Exercise:
For every line in the material, produce an exact copy.

Entries shown START

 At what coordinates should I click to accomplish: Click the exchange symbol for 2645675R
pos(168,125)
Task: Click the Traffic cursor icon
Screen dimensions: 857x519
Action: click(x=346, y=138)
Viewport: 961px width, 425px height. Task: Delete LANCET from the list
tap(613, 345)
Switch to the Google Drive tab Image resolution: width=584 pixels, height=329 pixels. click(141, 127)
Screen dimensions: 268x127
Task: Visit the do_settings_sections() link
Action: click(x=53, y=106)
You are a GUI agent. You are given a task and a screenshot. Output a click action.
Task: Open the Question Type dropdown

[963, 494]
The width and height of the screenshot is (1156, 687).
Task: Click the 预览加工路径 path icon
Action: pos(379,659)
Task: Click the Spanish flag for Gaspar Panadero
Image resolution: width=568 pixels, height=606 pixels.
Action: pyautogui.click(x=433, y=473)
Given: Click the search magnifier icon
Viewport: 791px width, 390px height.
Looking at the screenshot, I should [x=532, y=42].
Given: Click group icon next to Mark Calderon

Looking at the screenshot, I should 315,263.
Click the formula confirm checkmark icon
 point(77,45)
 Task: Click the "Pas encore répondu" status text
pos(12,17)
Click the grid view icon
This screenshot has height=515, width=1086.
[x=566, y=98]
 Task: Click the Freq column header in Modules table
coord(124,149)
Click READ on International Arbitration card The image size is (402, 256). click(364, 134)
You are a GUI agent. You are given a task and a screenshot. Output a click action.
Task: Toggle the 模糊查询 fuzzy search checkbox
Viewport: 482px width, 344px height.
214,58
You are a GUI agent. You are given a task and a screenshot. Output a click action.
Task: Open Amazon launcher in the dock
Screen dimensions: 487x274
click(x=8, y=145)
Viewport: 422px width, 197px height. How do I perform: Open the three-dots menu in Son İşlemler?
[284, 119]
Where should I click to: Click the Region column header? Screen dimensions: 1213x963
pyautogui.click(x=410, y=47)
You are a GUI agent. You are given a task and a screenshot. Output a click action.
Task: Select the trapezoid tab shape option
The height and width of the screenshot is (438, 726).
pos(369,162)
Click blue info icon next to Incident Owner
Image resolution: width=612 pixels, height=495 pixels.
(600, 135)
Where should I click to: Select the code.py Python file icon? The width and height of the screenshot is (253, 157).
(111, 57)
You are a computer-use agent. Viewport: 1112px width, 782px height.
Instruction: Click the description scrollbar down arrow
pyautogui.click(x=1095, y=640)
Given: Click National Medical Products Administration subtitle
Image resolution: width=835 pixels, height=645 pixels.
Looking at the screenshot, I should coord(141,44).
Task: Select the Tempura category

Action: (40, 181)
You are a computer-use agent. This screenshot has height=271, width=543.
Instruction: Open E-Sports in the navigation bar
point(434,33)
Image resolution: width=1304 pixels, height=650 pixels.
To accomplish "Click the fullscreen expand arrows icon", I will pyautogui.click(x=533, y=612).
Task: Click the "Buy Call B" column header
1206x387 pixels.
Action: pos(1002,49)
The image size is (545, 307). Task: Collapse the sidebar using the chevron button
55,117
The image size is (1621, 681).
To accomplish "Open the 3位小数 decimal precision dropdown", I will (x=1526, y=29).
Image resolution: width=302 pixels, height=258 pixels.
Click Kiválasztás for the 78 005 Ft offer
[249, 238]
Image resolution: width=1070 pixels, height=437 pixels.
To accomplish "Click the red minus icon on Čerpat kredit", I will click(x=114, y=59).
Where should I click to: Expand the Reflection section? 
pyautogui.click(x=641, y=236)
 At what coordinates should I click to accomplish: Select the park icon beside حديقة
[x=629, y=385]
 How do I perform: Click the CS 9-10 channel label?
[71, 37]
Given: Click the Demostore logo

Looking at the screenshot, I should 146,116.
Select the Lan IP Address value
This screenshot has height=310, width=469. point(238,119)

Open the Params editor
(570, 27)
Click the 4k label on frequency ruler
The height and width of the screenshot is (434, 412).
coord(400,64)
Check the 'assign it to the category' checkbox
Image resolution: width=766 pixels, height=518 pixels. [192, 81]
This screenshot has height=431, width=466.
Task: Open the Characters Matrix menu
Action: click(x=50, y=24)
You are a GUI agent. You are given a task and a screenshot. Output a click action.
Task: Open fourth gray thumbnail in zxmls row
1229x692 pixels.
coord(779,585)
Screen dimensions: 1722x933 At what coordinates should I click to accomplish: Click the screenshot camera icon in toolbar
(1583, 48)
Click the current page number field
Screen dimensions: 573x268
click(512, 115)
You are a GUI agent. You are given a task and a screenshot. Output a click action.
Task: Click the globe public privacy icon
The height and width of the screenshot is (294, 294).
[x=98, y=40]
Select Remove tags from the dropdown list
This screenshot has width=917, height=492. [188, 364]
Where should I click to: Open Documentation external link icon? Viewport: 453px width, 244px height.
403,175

Entries shown END

The answer:
 At what coordinates should I click to accomplish: Click the exchange symbol for 2645675R
pos(168,125)
Task: Click the Traffic cursor icon
Screen dimensions: 857x519
Action: click(x=346, y=138)
Viewport: 961px width, 425px height. Task: Delete LANCET from the list
tap(613, 345)
Switch to the Google Drive tab Image resolution: width=584 pixels, height=329 pixels. click(141, 127)
Screen dimensions: 268x127
Task: Visit the do_settings_sections() link
Action: click(x=53, y=106)
You are a GUI agent. You are given a task and a screenshot. Output a click action.
Task: Open the Question Type dropdown

[963, 494]
The width and height of the screenshot is (1156, 687).
Task: Click the 预览加工路径 path icon
Action: pos(379,659)
Task: Click the Spanish flag for Gaspar Panadero
Image resolution: width=568 pixels, height=606 pixels.
Action: pyautogui.click(x=433, y=473)
Given: Click the search magnifier icon
Viewport: 791px width, 390px height.
Looking at the screenshot, I should [x=532, y=42].
Given: Click group icon next to Mark Calderon

Looking at the screenshot, I should 315,263.
Click the formula confirm checkmark icon
 point(77,45)
 Task: Click the "Pas encore répondu" status text
pos(12,17)
Click the grid view icon
This screenshot has height=515, width=1086.
[x=566, y=98]
 Task: Click the Freq column header in Modules table
coord(124,149)
Click READ on International Arbitration card The image size is (402, 256). click(364, 134)
You are a GUI agent. You are given a task and a screenshot. Output a click action.
Task: Toggle the 模糊查询 fuzzy search checkbox
Viewport: 482px width, 344px height.
214,58
You are a GUI agent. You are given a task and a screenshot. Output a click action.
Task: Open Amazon launcher in the dock
Screen dimensions: 487x274
click(x=8, y=145)
Viewport: 422px width, 197px height. How do I perform: Open the three-dots menu in Son İşlemler?
[284, 119]
Where should I click to: Click the Region column header? Screen dimensions: 1213x963
pyautogui.click(x=410, y=47)
You are a GUI agent. You are given a task and a screenshot. Output a click action.
Task: Select the trapezoid tab shape option
The height and width of the screenshot is (438, 726).
pos(369,162)
Click blue info icon next to Incident Owner
Image resolution: width=612 pixels, height=495 pixels.
(600, 135)
Where should I click to: Select the code.py Python file icon? The width and height of the screenshot is (253, 157).
(111, 57)
You are a computer-use agent. Viewport: 1112px width, 782px height.
Instruction: Click the description scrollbar down arrow
pyautogui.click(x=1095, y=640)
Given: Click National Medical Products Administration subtitle
Image resolution: width=835 pixels, height=645 pixels.
Looking at the screenshot, I should coord(141,44).
Task: Select the Tempura category

Action: (40, 181)
You are a computer-use agent. This screenshot has height=271, width=543.
Instruction: Open E-Sports in the navigation bar
point(434,33)
Image resolution: width=1304 pixels, height=650 pixels.
To accomplish "Click the fullscreen expand arrows icon", I will pyautogui.click(x=533, y=612).
Task: Click the "Buy Call B" column header
1206x387 pixels.
Action: pos(1002,49)
The image size is (545, 307). Task: Collapse the sidebar using the chevron button
55,117
The image size is (1621, 681).
To accomplish "Open the 3位小数 decimal precision dropdown", I will (x=1526, y=29).
Image resolution: width=302 pixels, height=258 pixels.
Click Kiválasztás for the 78 005 Ft offer
[249, 238]
Image resolution: width=1070 pixels, height=437 pixels.
To accomplish "Click the red minus icon on Čerpat kredit", I will click(x=114, y=59).
Where should I click to: Expand the Reflection section? 
pyautogui.click(x=641, y=236)
 At what coordinates should I click to accomplish: Select the park icon beside حديقة
[x=629, y=385]
 How do I perform: Click the CS 9-10 channel label?
[71, 37]
Given: Click the Demostore logo

Looking at the screenshot, I should 146,116.
Select the Lan IP Address value
This screenshot has height=310, width=469. point(238,119)

Open the Params editor
(570, 27)
Click the 4k label on frequency ruler
The height and width of the screenshot is (434, 412).
coord(400,64)
Check the 'assign it to the category' checkbox
Image resolution: width=766 pixels, height=518 pixels. [192, 81]
This screenshot has height=431, width=466.
Task: Open the Characters Matrix menu
Action: click(x=50, y=24)
You are a GUI agent. You are given a task and a screenshot. Output a click action.
Task: Open fourth gray thumbnail in zxmls row
1229x692 pixels.
coord(779,585)
Screen dimensions: 1722x933 At what coordinates should I click to accomplish: Click the screenshot camera icon in toolbar
(1583, 48)
Click the current page number field
Screen dimensions: 573x268
click(512, 115)
You are a GUI agent. You are given a task and a screenshot. Output a click action.
Task: Click the globe public privacy icon
The height and width of the screenshot is (294, 294).
[x=98, y=40]
Select Remove tags from the dropdown list
This screenshot has width=917, height=492. [188, 364]
Where should I click to: Open Documentation external link icon? Viewport: 453px width, 244px height.
403,175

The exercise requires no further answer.